■ EXCERPT TO READ:
· · · · ·
Marcellus Shale

Rogers Natural Gas Spin Cycle

Dr. Scott Cline
PhD, Petroleum Engineering

Part III in a series entitled “Mother of All Spin” about Deborah Rogers’ New York speaking tour.

Parts I and II of our series reported on the macro and micro-economics and lack thereof in Deborah Rogers’ presentations.  She goes still further into the weeds, however, when she tries to make some technical arguments to boost her claim that some companies are artificially inflating reserve estimates by introducing the “b” factor without explaining what it means and how it is used. She simply tells the audience, to further reinforce her bogus overstated reserve theory, that it is her “understanding” the “b” factors used by many operators are too high thus resulting in overstated reserves. She claims the Society of Petroleum Evaluation Engineers “cautions against using a value over 1 as it may not represent reality.”

Is that vague enough for you? Again, this misrepresentation shows her method of taking something somebody told her, that she either never understood, or never wanted to understand, and spinning a tale to fit her needs.

A “B” Grade Presentation at Best

The “b” factor that Ms Rogers unsuccessfully described is simply a coefficient and exponent used in the Arps decline curve equation to model either exponential, hyperbolic or exponential production decline, depending on the reservoir and production characteristics. Exponential decline, using the b value of zero is exhibited by a straight line on a semi-log graph, whereas hyperbolic decline with b values ranging from zero to 1 represent a decline that is characterized by an early steep drop followed by flattening, which is typical of tight gas formations including shale.

In modeling shale gas decline, it is not uncommon for reservoir engineers to use values well in excess of 1, which while outside the parameters prescribed by Arps back in 1945, nevertheless fit the early production profile. The problem with values greater than one over the entire life of the well is that they will approach unreasonable amounts. But, what Rogers failed to say is that, in real life, petroleum reservoir engineer’s deal with this situation by applying professional judgment in using a b factor in excess of 1 to model the early production, and then forcing the late part of the well life to exponential decline.

So, using a “b” value in excess of 1 for the early flow regime is widely accepted and used, but it is not blindly used in isolation.

Other methods used by engineers in tight and shale gas reservoirs include the power law decline analysis method, if bottom-hole flowing pressure over time is known, Continuous EUR methods of Currie, Ilk and Blasingame (SPE 132352), Dr. John Lee’s stretched exponential decline (SPE paper 130102) and others.
· · · · ·
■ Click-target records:
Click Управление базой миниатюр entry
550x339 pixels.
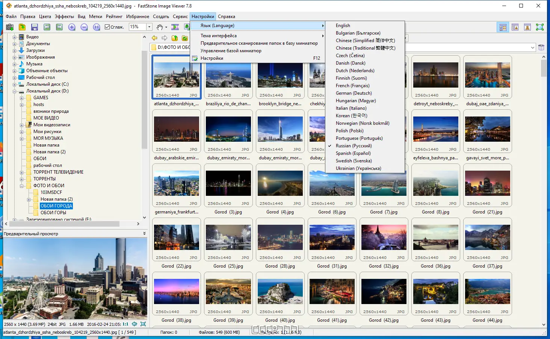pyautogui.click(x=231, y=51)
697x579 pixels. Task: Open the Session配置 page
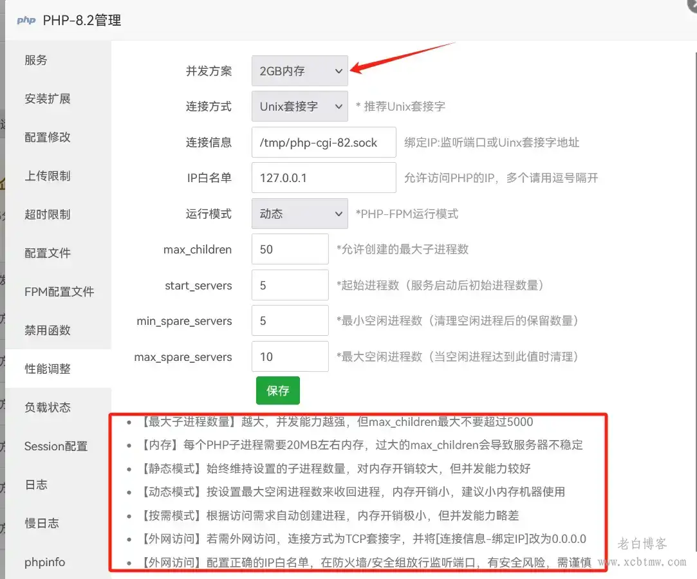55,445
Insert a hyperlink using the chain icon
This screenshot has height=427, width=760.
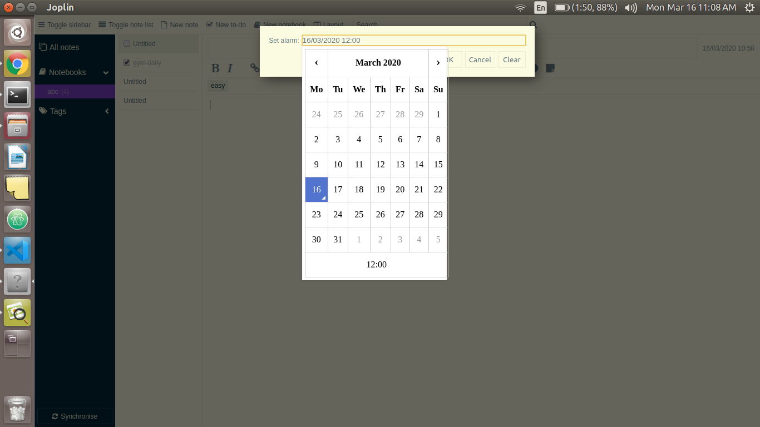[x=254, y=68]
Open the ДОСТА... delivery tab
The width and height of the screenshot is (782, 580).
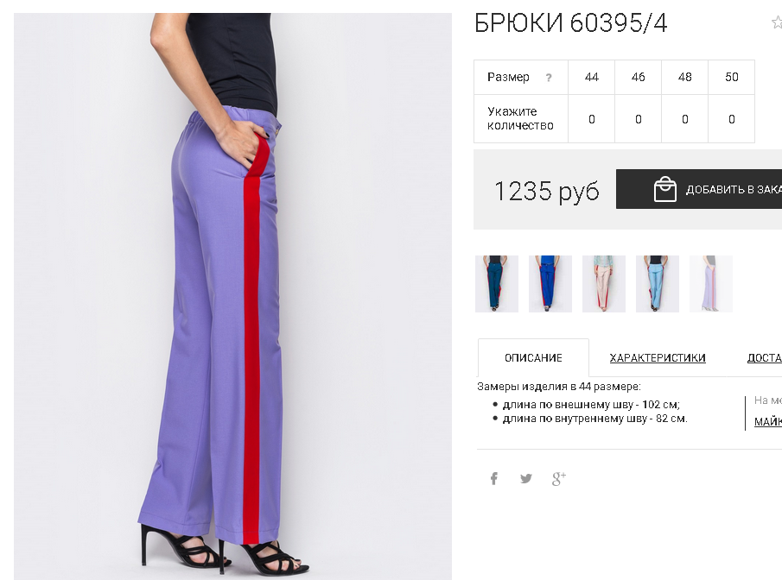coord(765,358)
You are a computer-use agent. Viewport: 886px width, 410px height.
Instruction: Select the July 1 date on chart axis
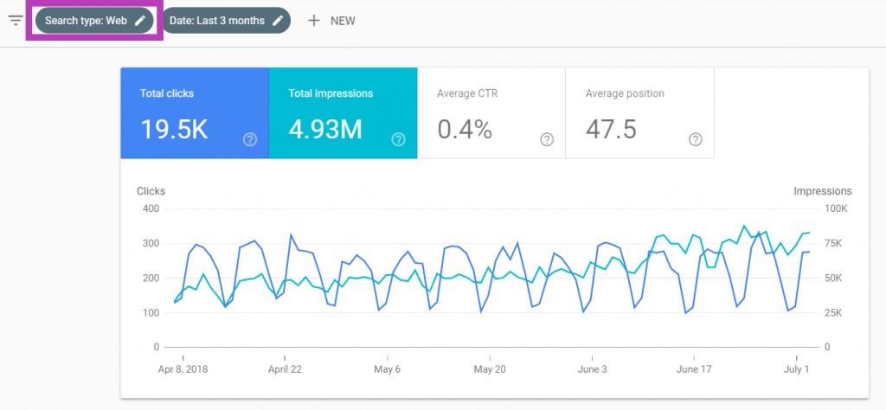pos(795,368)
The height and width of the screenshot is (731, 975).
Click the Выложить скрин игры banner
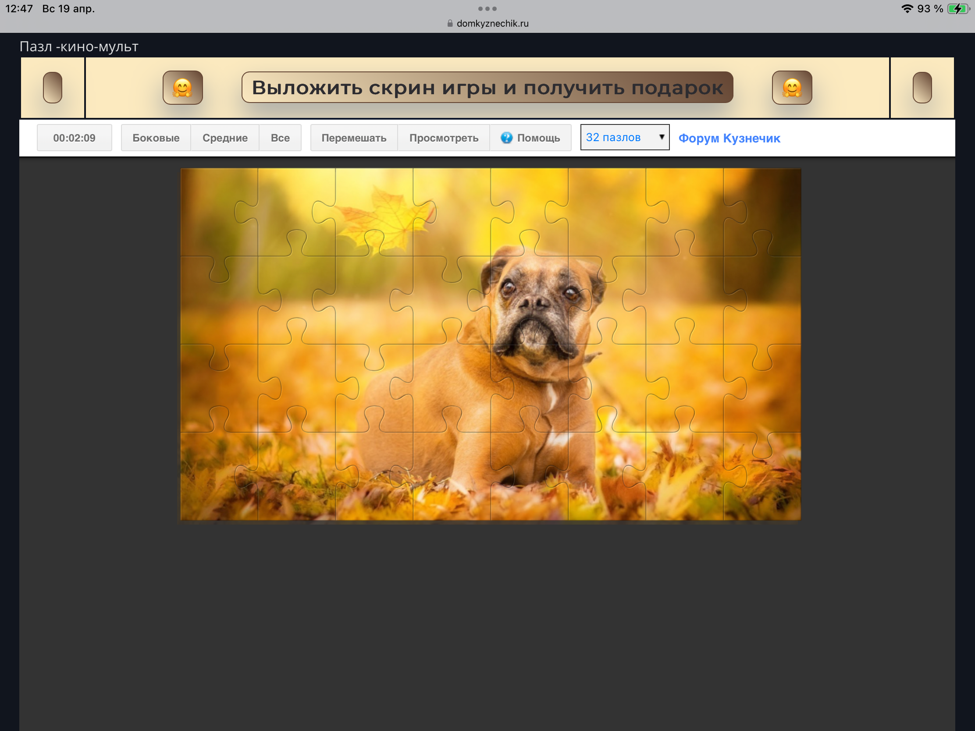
· · · · ·
■ AIM:
Reproduce the passage of the shale gas article from "Is that vague" up to and including "formations including shale.".

■ RESULT OF THE EXERCISE:
Is that vague enough for you? Again, this misrepresentation shows her method of taking something somebody told her, that she either never understood, or never wanted to understand, and spinning a tale to fit her needs.

A “B” Grade Presentation at Best

The “b” factor that Ms Rogers unsuccessfully described is simply a coefficient and exponent used in the Arps decline curve equation to model either exponential, hyperbolic or exponential production decline, depending on the reservoir and production characteristics. Exponential decline, using the b value of zero is exhibited by a straight line on a semi-log graph, whereas hyperbolic decline with b values ranging from zero to 1 represent a decline that is characterized by an early steep drop followed by flattening, which is typical of tight gas formations including shale.